TASK TO CARRY OUT:
Your answer must be a word-for-word copy of the data.

PROVIDED MATERIAL:

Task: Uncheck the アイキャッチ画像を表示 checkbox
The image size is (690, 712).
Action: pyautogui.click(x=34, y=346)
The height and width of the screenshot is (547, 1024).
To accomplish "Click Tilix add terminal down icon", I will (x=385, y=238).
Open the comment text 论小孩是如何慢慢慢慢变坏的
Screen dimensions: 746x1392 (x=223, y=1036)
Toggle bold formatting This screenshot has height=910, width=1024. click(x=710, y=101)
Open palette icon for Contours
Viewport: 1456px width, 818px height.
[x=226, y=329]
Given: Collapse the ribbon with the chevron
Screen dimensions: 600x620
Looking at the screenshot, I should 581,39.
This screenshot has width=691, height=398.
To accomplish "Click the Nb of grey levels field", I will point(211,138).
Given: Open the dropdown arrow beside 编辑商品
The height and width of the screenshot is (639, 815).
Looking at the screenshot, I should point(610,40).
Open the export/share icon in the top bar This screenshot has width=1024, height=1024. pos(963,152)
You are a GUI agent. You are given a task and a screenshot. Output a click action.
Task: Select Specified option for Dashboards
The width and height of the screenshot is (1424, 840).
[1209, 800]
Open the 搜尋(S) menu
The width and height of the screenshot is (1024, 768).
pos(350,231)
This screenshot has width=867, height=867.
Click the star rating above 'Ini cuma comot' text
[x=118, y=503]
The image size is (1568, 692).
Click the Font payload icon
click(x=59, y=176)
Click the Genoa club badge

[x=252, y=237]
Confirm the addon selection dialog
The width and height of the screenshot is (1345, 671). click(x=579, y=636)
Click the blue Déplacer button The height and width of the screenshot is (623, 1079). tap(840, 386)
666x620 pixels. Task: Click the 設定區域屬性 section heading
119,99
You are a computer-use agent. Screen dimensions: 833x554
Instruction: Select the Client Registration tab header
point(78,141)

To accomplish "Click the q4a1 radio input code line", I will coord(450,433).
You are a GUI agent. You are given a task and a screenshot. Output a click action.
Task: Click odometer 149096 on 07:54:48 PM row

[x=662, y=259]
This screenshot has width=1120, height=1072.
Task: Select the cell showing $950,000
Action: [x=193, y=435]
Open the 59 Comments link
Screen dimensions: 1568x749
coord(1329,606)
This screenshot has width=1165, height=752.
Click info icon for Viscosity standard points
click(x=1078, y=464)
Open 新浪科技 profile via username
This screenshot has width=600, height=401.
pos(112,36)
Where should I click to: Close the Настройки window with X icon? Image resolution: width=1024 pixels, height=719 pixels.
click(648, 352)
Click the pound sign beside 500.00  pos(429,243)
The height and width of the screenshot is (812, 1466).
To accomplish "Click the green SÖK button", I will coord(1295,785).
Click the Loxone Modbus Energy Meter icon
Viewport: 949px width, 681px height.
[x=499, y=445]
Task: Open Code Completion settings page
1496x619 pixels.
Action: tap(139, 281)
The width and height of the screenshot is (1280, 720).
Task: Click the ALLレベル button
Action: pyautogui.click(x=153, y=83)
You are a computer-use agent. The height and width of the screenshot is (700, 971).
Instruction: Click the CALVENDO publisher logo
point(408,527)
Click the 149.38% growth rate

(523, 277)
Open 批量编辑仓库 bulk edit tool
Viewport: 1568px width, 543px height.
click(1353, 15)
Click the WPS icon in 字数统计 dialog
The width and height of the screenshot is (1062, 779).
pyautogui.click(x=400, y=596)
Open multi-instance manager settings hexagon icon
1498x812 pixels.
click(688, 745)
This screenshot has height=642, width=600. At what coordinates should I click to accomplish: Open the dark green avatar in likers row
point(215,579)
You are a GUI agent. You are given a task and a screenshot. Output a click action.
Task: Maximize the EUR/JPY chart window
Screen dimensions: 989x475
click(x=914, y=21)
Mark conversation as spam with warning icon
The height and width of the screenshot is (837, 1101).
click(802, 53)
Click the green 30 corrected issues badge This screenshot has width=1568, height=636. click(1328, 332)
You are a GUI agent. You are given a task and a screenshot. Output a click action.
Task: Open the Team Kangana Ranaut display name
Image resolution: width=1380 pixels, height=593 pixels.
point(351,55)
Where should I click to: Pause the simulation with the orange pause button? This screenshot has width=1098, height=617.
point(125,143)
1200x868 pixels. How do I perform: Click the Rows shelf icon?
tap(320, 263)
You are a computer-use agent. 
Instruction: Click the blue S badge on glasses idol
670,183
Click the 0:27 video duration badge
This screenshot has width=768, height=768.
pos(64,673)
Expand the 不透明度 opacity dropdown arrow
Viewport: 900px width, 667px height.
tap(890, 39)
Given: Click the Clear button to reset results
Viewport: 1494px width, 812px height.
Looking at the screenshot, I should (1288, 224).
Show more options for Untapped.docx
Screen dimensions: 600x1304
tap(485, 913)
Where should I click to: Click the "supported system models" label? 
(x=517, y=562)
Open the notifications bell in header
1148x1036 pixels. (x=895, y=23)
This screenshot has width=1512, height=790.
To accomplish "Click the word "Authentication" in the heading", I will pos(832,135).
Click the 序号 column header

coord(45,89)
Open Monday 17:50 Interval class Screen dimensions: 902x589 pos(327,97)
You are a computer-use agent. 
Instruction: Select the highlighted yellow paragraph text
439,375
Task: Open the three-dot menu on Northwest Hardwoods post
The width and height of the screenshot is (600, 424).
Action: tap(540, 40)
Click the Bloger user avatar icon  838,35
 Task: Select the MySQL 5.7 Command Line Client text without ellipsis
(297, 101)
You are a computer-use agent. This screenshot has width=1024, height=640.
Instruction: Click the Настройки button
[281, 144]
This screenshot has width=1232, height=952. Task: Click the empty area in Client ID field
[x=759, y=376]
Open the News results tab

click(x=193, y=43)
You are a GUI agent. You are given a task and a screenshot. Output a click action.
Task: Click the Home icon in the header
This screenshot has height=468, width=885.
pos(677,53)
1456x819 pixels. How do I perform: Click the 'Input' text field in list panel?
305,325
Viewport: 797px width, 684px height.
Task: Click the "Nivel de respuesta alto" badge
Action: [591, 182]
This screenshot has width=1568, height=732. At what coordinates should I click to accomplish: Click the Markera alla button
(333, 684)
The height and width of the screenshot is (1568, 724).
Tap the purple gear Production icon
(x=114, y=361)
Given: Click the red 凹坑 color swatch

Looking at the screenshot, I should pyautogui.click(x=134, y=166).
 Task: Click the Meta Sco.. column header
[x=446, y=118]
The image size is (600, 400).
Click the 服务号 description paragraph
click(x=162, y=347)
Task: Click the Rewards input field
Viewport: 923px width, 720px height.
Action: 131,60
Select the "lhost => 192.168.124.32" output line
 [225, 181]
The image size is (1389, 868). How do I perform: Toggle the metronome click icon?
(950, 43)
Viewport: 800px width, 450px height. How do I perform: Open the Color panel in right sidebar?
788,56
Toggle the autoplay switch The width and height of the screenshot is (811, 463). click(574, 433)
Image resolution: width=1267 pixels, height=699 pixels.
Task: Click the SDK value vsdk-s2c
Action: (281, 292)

TASK RESULT:
Task: Uncheck the アイキャッチ画像を表示 checkbox
The image size is (690, 712).
Action: pyautogui.click(x=34, y=346)
The height and width of the screenshot is (547, 1024).
To accomplish "Click Tilix add terminal down icon", I will (x=385, y=238).
Open the comment text 论小孩是如何慢慢慢慢变坏的
Screen dimensions: 746x1392 (x=223, y=1036)
Toggle bold formatting This screenshot has height=910, width=1024. click(x=710, y=101)
Open palette icon for Contours
Viewport: 1456px width, 818px height.
[x=226, y=329]
Given: Collapse the ribbon with the chevron
Screen dimensions: 600x620
Looking at the screenshot, I should 581,39.
This screenshot has width=691, height=398.
To accomplish "Click the Nb of grey levels field", I will point(211,138).
Given: Open the dropdown arrow beside 编辑商品
The height and width of the screenshot is (639, 815).
Looking at the screenshot, I should point(610,40).
Open the export/share icon in the top bar This screenshot has width=1024, height=1024. pos(963,152)
You are a GUI agent. You are given a task and a screenshot. Output a click action.
Task: Select Specified option for Dashboards
The width and height of the screenshot is (1424, 840).
[1209, 800]
Open the 搜尋(S) menu
The width and height of the screenshot is (1024, 768).
pos(350,231)
This screenshot has width=867, height=867.
Click the star rating above 'Ini cuma comot' text
[x=118, y=503]
The image size is (1568, 692).
Click the Font payload icon
click(x=59, y=176)
Click the Genoa club badge

[x=252, y=237]
Confirm the addon selection dialog
The width and height of the screenshot is (1345, 671). click(x=579, y=636)
Click the blue Déplacer button The height and width of the screenshot is (623, 1079). tap(840, 386)
666x620 pixels. Task: Click the 設定區域屬性 section heading
119,99
You are a computer-use agent. Screen dimensions: 833x554
Instruction: Select the Client Registration tab header
point(78,141)

To accomplish "Click the q4a1 radio input code line", I will coord(450,433).
You are a GUI agent. You are given a task and a screenshot. Output a click action.
Task: Click odometer 149096 on 07:54:48 PM row

[x=662, y=259]
This screenshot has width=1120, height=1072.
Task: Select the cell showing $950,000
Action: [x=193, y=435]
Open the 59 Comments link
Screen dimensions: 1568x749
coord(1329,606)
This screenshot has width=1165, height=752.
Click info icon for Viscosity standard points
click(x=1078, y=464)
Open 新浪科技 profile via username
This screenshot has width=600, height=401.
pos(112,36)
Where should I click to: Close the Настройки window with X icon? Image resolution: width=1024 pixels, height=719 pixels.
click(648, 352)
Click the pound sign beside 500.00  pos(429,243)
The height and width of the screenshot is (812, 1466).
To accomplish "Click the green SÖK button", I will coord(1295,785).
Click the Loxone Modbus Energy Meter icon
Viewport: 949px width, 681px height.
[x=499, y=445]
Task: Open Code Completion settings page
1496x619 pixels.
Action: tap(139, 281)
The width and height of the screenshot is (1280, 720).
Task: Click the ALLレベル button
Action: pyautogui.click(x=153, y=83)
You are a computer-use agent. The height and width of the screenshot is (700, 971).
Instruction: Click the CALVENDO publisher logo
point(408,527)
Click the 149.38% growth rate

(523, 277)
Open 批量编辑仓库 bulk edit tool
Viewport: 1568px width, 543px height.
click(1353, 15)
Click the WPS icon in 字数统计 dialog
The width and height of the screenshot is (1062, 779).
pyautogui.click(x=400, y=596)
Open multi-instance manager settings hexagon icon
1498x812 pixels.
click(688, 745)
This screenshot has height=642, width=600. At what coordinates should I click to accomplish: Open the dark green avatar in likers row
point(215,579)
You are a GUI agent. You are given a task and a screenshot. Output a click action.
Task: Maximize the EUR/JPY chart window
Screen dimensions: 989x475
click(x=914, y=21)
Mark conversation as spam with warning icon
The height and width of the screenshot is (837, 1101).
click(802, 53)
Click the green 30 corrected issues badge This screenshot has width=1568, height=636. click(1328, 332)
You are a GUI agent. You are given a task and a screenshot. Output a click action.
Task: Open the Team Kangana Ranaut display name
Image resolution: width=1380 pixels, height=593 pixels.
point(351,55)
Where should I click to: Pause the simulation with the orange pause button? This screenshot has width=1098, height=617.
point(125,143)
1200x868 pixels. How do I perform: Click the Rows shelf icon?
tap(320, 263)
You are a computer-use agent. 
Instruction: Click the blue S badge on glasses idol
670,183
Click the 0:27 video duration badge
This screenshot has width=768, height=768.
pos(64,673)
Expand the 不透明度 opacity dropdown arrow
Viewport: 900px width, 667px height.
tap(890, 39)
Given: Click the Clear button to reset results
Viewport: 1494px width, 812px height.
Looking at the screenshot, I should (1288, 224).
Show more options for Untapped.docx
Screen dimensions: 600x1304
tap(485, 913)
Where should I click to: Click the "supported system models" label? 
(x=517, y=562)
Open the notifications bell in header
1148x1036 pixels. (x=895, y=23)
This screenshot has width=1512, height=790.
To accomplish "Click the word "Authentication" in the heading", I will pos(832,135).
Click the 序号 column header

coord(45,89)
Open Monday 17:50 Interval class Screen dimensions: 902x589 pos(327,97)
You are a computer-use agent. 
Instruction: Select the highlighted yellow paragraph text
439,375
Task: Open the three-dot menu on Northwest Hardwoods post
The width and height of the screenshot is (600, 424).
Action: tap(540, 40)
Click the Bloger user avatar icon  838,35
 Task: Select the MySQL 5.7 Command Line Client text without ellipsis
(297, 101)
You are a computer-use agent. This screenshot has width=1024, height=640.
Instruction: Click the Настройки button
[281, 144]
This screenshot has width=1232, height=952. Task: Click the empty area in Client ID field
[x=759, y=376]
Open the News results tab

click(x=193, y=43)
You are a GUI agent. You are given a task and a screenshot. Output a click action.
Task: Click the Home icon in the header
This screenshot has height=468, width=885.
pos(677,53)
1456x819 pixels. How do I perform: Click the 'Input' text field in list panel?
305,325
Viewport: 797px width, 684px height.
Task: Click the "Nivel de respuesta alto" badge
Action: [591, 182]
This screenshot has width=1568, height=732. At what coordinates should I click to accomplish: Click the Markera alla button
(333, 684)
The height and width of the screenshot is (1568, 724).
Tap the purple gear Production icon
(x=114, y=361)
Given: Click the red 凹坑 color swatch

Looking at the screenshot, I should pyautogui.click(x=134, y=166).
 Task: Click the Meta Sco.. column header
[x=446, y=118]
The image size is (600, 400).
Click the 服务号 description paragraph
click(x=162, y=347)
Task: Click the Rewards input field
Viewport: 923px width, 720px height.
Action: 131,60
Select the "lhost => 192.168.124.32" output line
 [225, 181]
The image size is (1389, 868). How do I perform: Toggle the metronome click icon?
(950, 43)
Viewport: 800px width, 450px height. How do I perform: Open the Color panel in right sidebar?
788,56
Toggle the autoplay switch The width and height of the screenshot is (811, 463). click(574, 433)
Image resolution: width=1267 pixels, height=699 pixels.
Task: Click the SDK value vsdk-s2c
Action: (281, 292)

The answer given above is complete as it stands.